Hacker News new | past | comments | ask | show | jobs | submit login

I’m not convinced this is entirely true. The upfront cost if you don’t have the skills, sure – it takes time to learn Linux administration, not to mention management tooling like Ansible, Puppet, etc.

But once those are set up, how is it different? AWS is quite clear with their responsibility model that you still have to tune your DB, for example. And for the setup, just as there are Terraform modules to do everything under the sun, there are Ansible (or Chef, or Salt…) playbooks to do the same. For both, you _should_ know what all of the options are doing.
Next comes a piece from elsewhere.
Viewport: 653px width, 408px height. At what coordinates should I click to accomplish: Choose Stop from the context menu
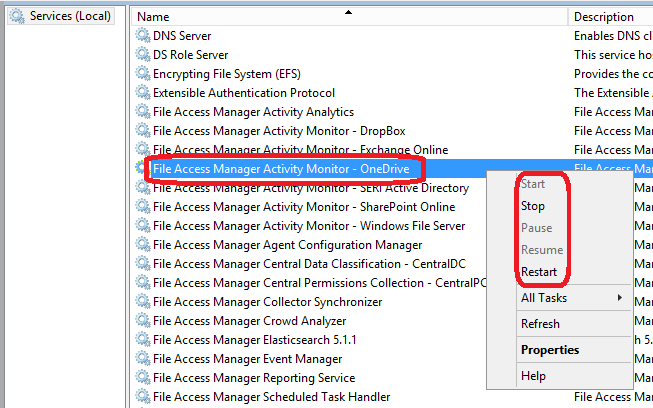[x=533, y=206]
The only way I see this sentiment being true is that a dev team, with no infrastructure experience, can more easily spin up a lot of infra – likely in a sub-optimal fashion – to run their application. When it inevitably breaks, they can then throw money at the problem via vertical scaling, rather than addressing the root cause.




I think this is only true for teams and apps of a certain size.
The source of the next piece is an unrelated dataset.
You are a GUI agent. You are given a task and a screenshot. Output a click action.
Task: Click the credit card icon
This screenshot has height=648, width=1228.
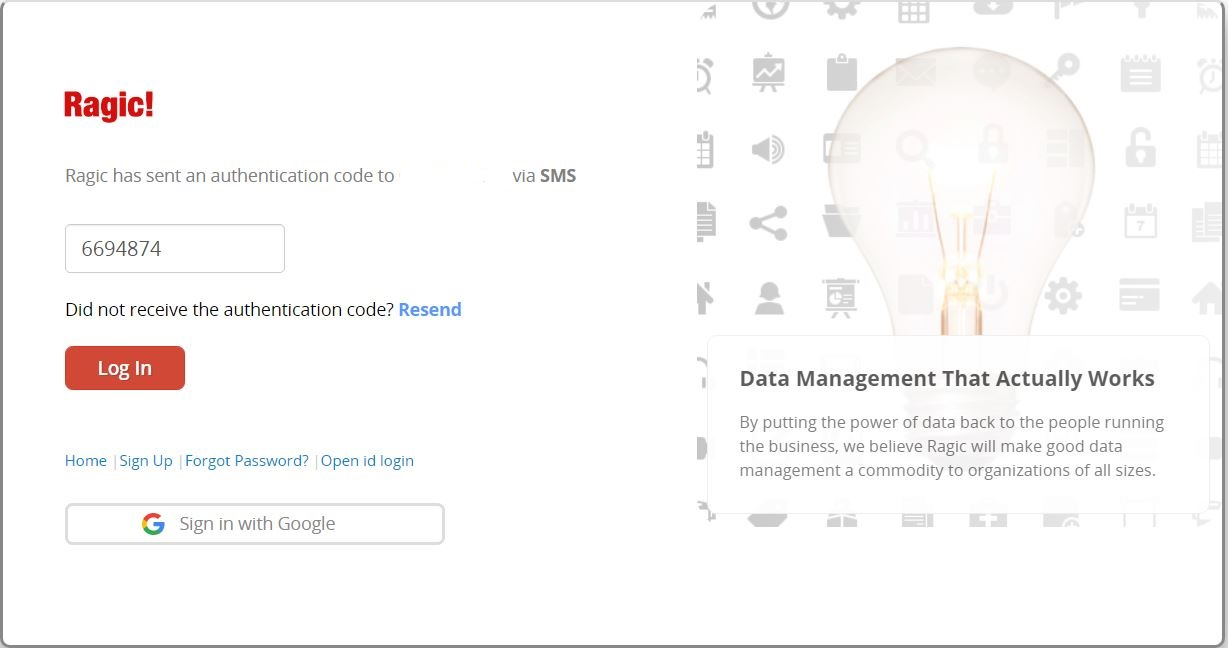point(1140,296)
I've worked on plenty of teams with relatively small apps, and the difference between:

1. Cloud: "open up the cloud console and start a VM"

2. Owned hardware: "price out a server, order it, find a suitable datacenter, sign a contract, get it racked, etc."

Is quite large.

#1 is 15 minutes for a single team lead.

#2 requires the team to agree on hardware specs, get management approval, finance approval, executives signing contracts. And through all this you don't have anything online yet for... weeks?
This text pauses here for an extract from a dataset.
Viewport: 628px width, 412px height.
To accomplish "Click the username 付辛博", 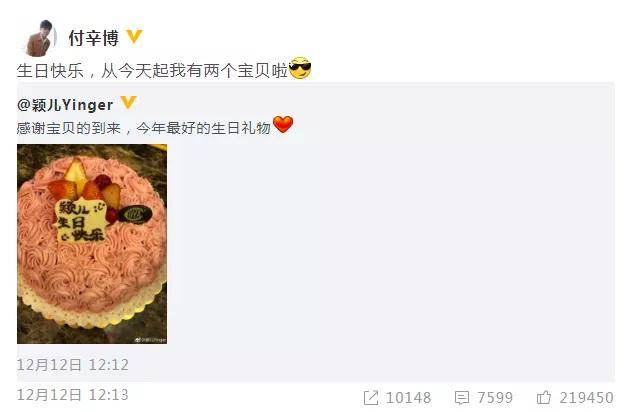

If your team or your app is large, this probably all averages out in favor of #2. But small teams often don't have the bandwidth or the budget.


I work for a 50 person subsidiary of a 30k person organisation. I needed a ___domain name. I put in the purchase request and 6 months later eventually gave up, bought it myself and expensed it.

Our AWS account is managed by an SRE team. It’s a 3 day turnaround process to get any resources provisioned, and if you don’t get the exact spec right (you forgot to specify the iops on the volume? Oops) 3 day turnaround. Already started work when you request an adjustment? Better hope as part of your initial request you specified backups correctly or you’re starting again.

The overhead is absolutely enormous, and I actually don’t even have billing access to the AWS account that I’m responsible for.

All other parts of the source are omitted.